# [EXERCISE OBJECTIVE]
The answer should consist of each line below that contains the word "computer".

[Screenshot grounding data]

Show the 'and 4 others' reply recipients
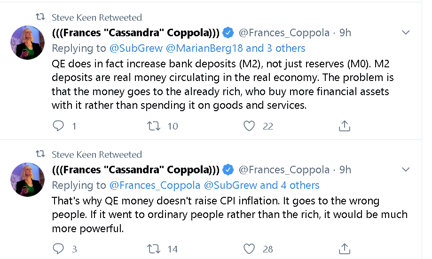Image resolution: width=432 pixels, height=259 pixels. pyautogui.click(x=290, y=185)
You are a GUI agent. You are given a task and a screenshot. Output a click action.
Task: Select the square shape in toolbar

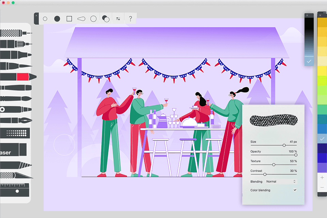[69, 19]
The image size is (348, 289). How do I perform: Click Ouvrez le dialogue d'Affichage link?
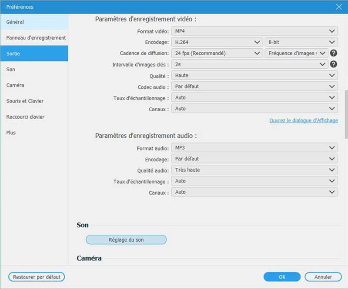[303, 120]
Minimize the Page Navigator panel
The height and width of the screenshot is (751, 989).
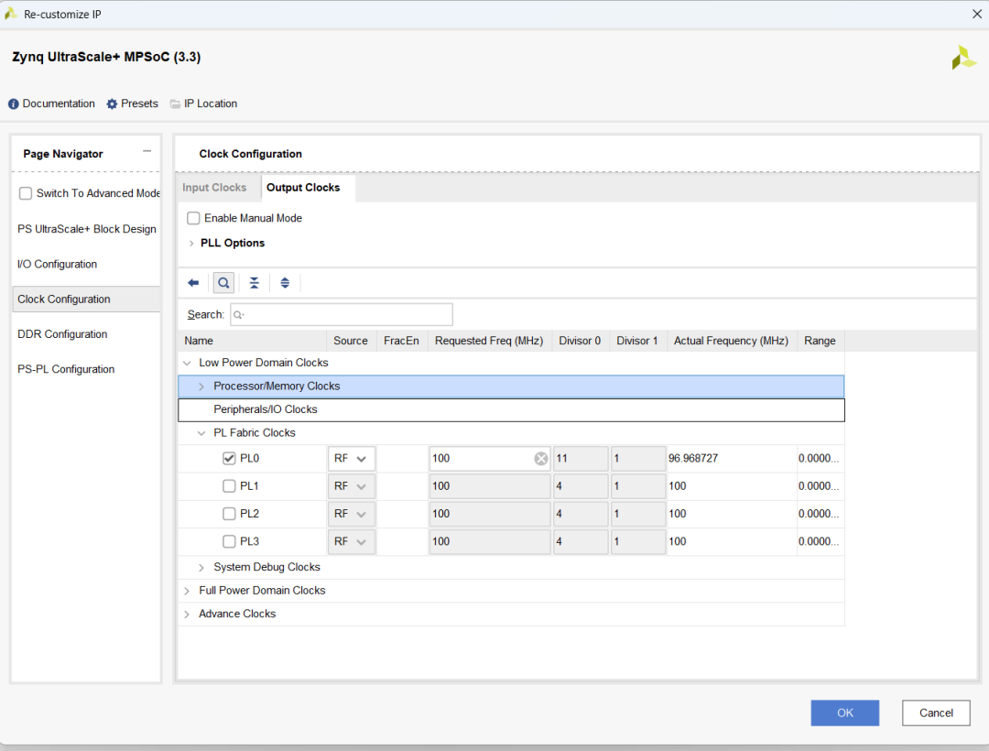tap(147, 152)
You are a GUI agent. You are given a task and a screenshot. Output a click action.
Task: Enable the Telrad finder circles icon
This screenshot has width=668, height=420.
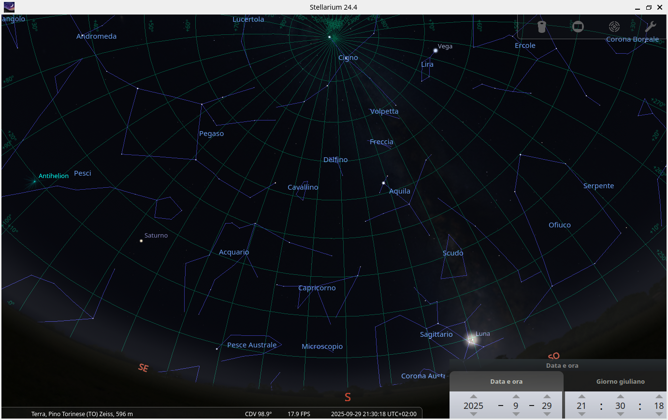pyautogui.click(x=614, y=27)
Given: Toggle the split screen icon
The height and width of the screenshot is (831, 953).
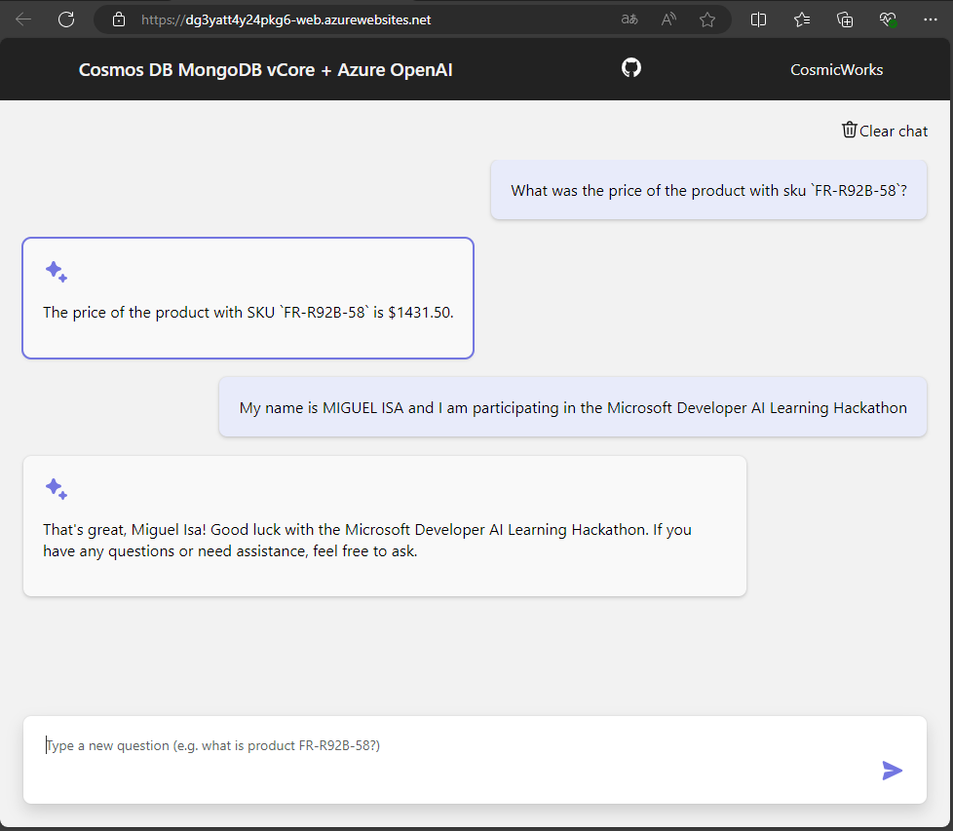Looking at the screenshot, I should coord(758,20).
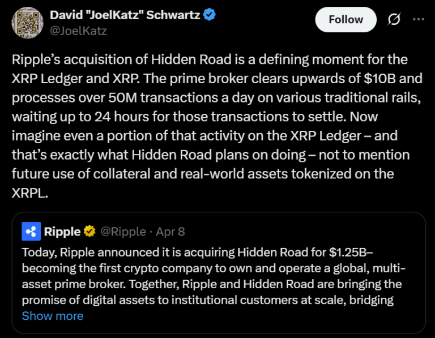
Task: Open the three-dot more options menu
Action: 419,20
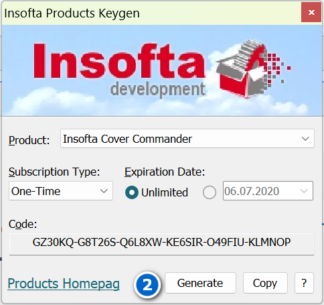
Task: Expand the Subscription Type dropdown
Action: pyautogui.click(x=61, y=191)
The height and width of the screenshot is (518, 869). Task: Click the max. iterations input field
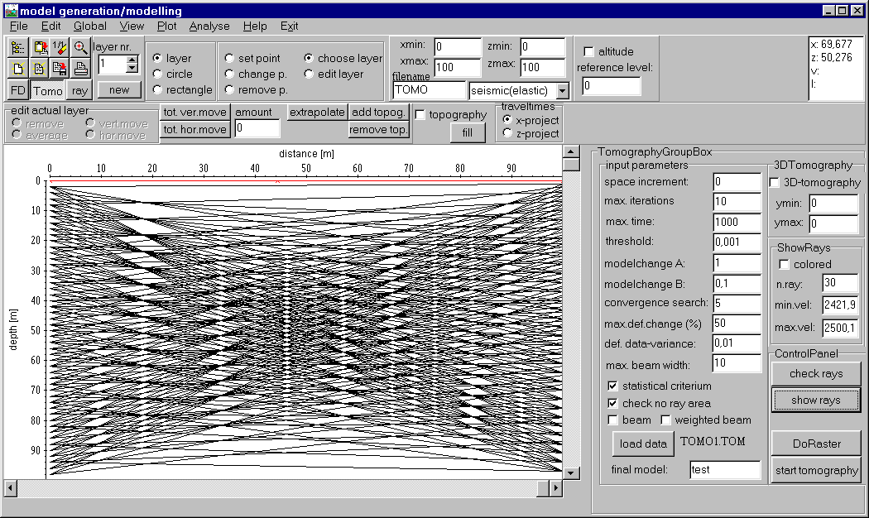pos(737,201)
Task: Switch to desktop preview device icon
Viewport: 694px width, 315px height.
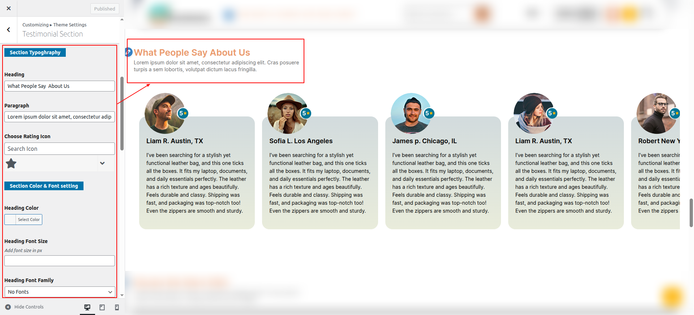Action: (x=87, y=307)
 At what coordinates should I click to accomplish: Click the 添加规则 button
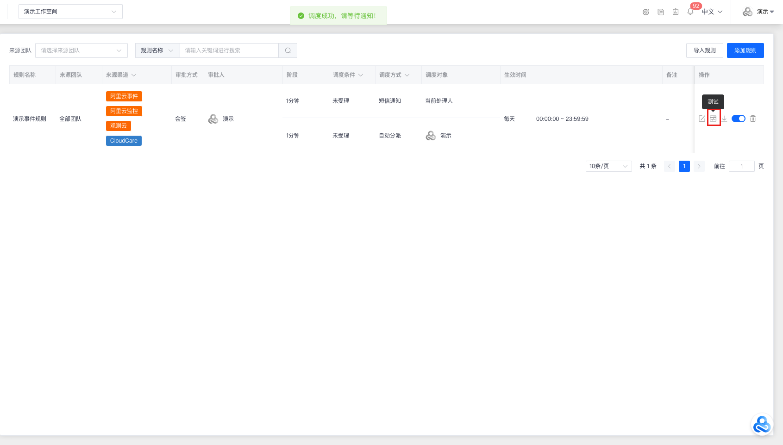coord(745,50)
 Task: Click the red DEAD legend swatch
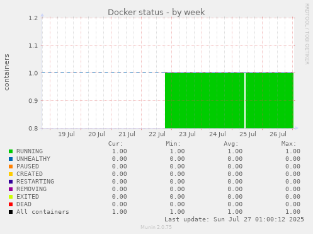(x=11, y=204)
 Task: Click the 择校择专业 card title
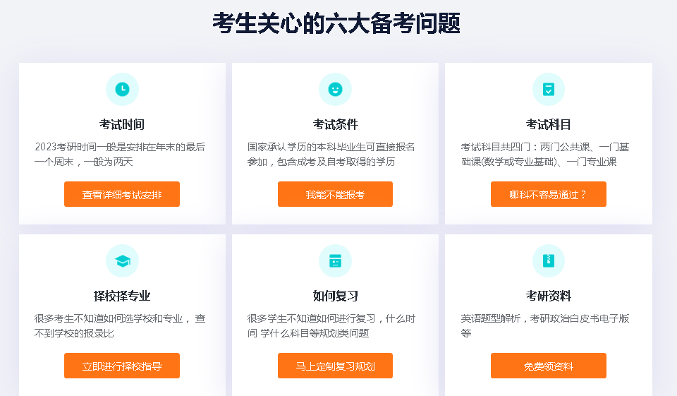click(x=122, y=296)
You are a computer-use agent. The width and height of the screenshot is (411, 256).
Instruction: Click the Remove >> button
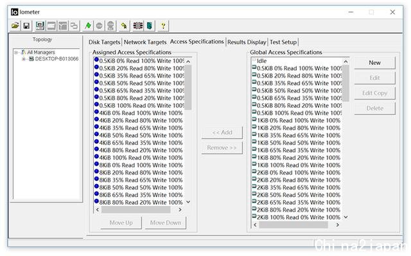222,148
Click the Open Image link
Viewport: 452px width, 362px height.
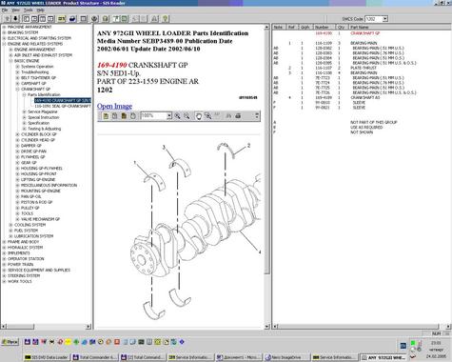coord(114,106)
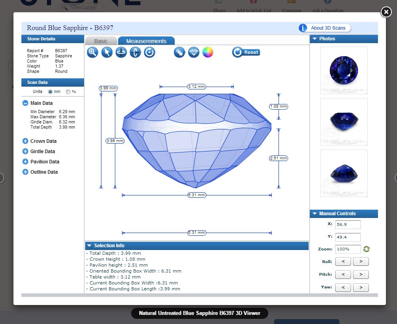Select the zoom magnifier tool
This screenshot has height=324, width=397.
92,52
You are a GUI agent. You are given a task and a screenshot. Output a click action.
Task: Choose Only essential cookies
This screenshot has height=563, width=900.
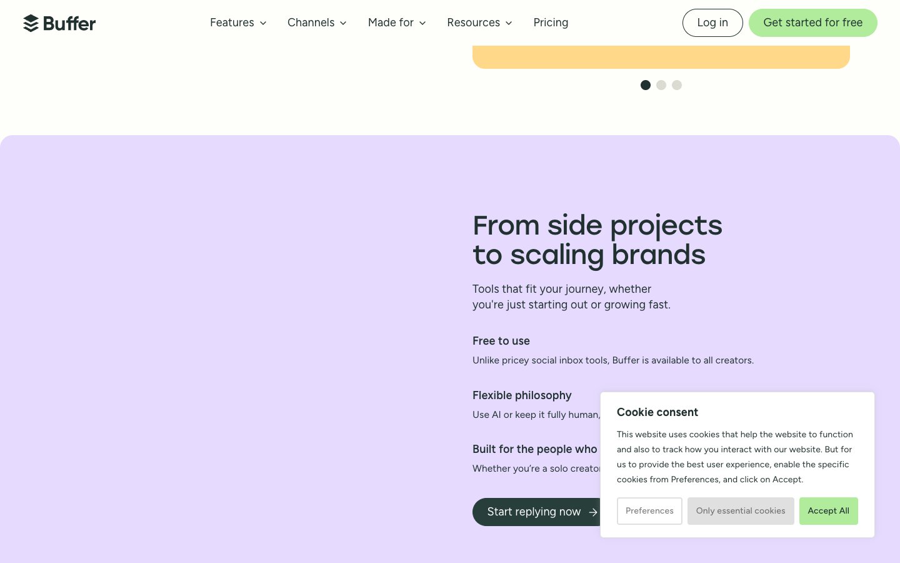tap(741, 511)
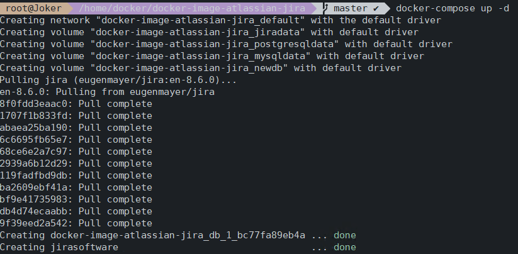Click done status for jirasoftware
The width and height of the screenshot is (518, 254).
pyautogui.click(x=344, y=247)
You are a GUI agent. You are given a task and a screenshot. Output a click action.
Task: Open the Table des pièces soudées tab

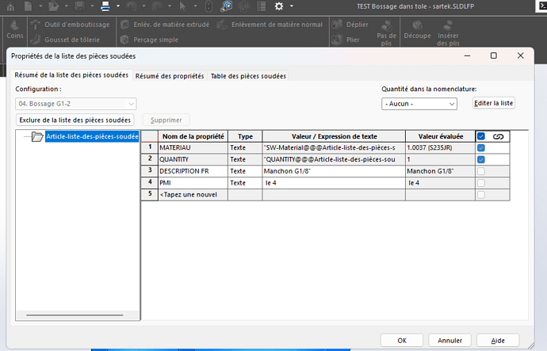(247, 76)
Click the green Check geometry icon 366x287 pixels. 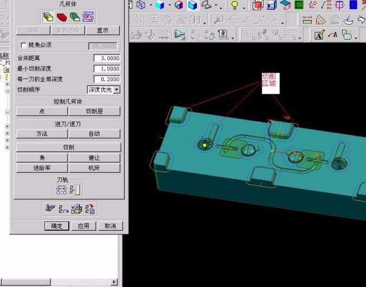(x=74, y=16)
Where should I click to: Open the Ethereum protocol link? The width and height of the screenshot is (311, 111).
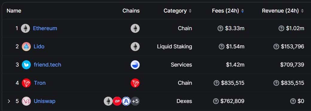pyautogui.click(x=45, y=28)
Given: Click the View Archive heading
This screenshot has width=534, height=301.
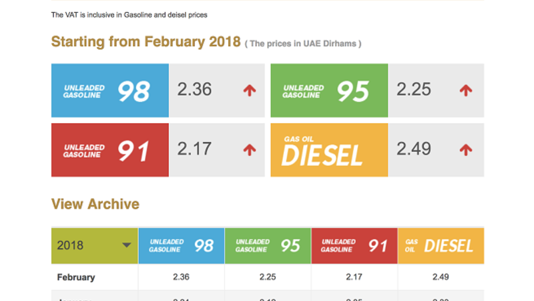Looking at the screenshot, I should 95,204.
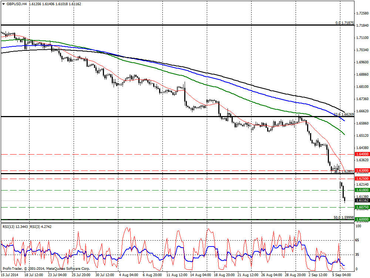Click the RSI 35 level on the scale

point(358,255)

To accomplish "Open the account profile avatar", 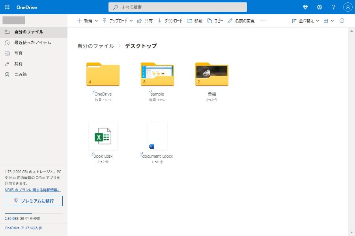I will (348, 7).
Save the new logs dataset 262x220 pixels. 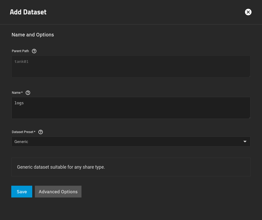click(x=22, y=191)
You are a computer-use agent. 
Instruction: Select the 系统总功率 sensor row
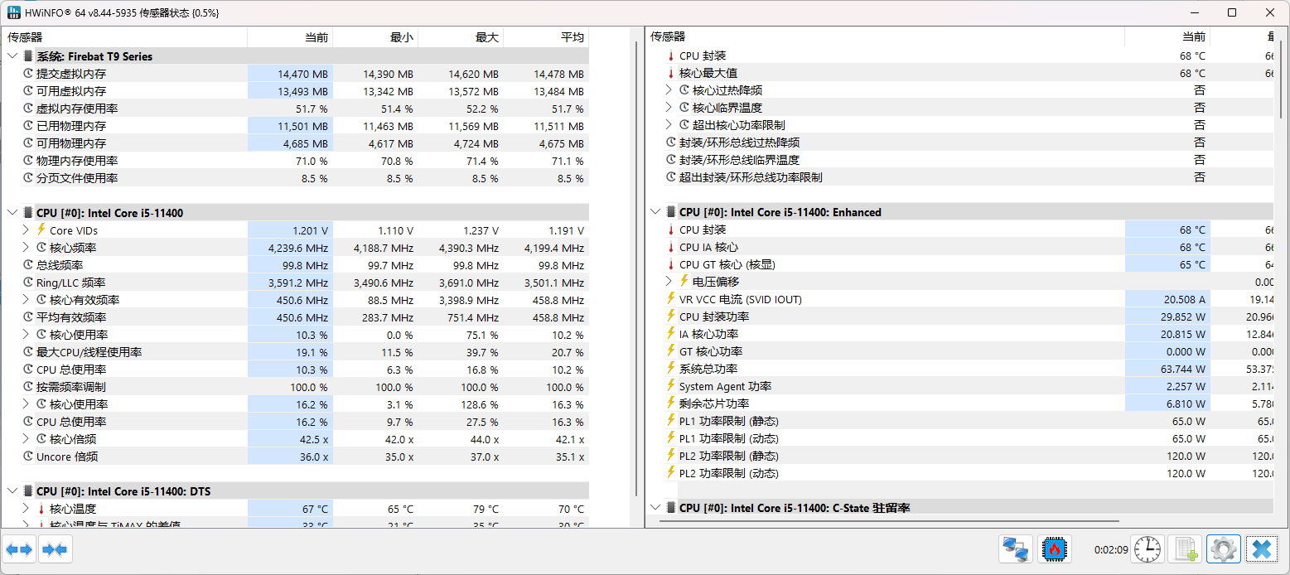point(708,369)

# [ANSWER BELOW]
You are a computer-use agent. The width and height of the screenshot is (411, 256).
You are a computer-use agent. 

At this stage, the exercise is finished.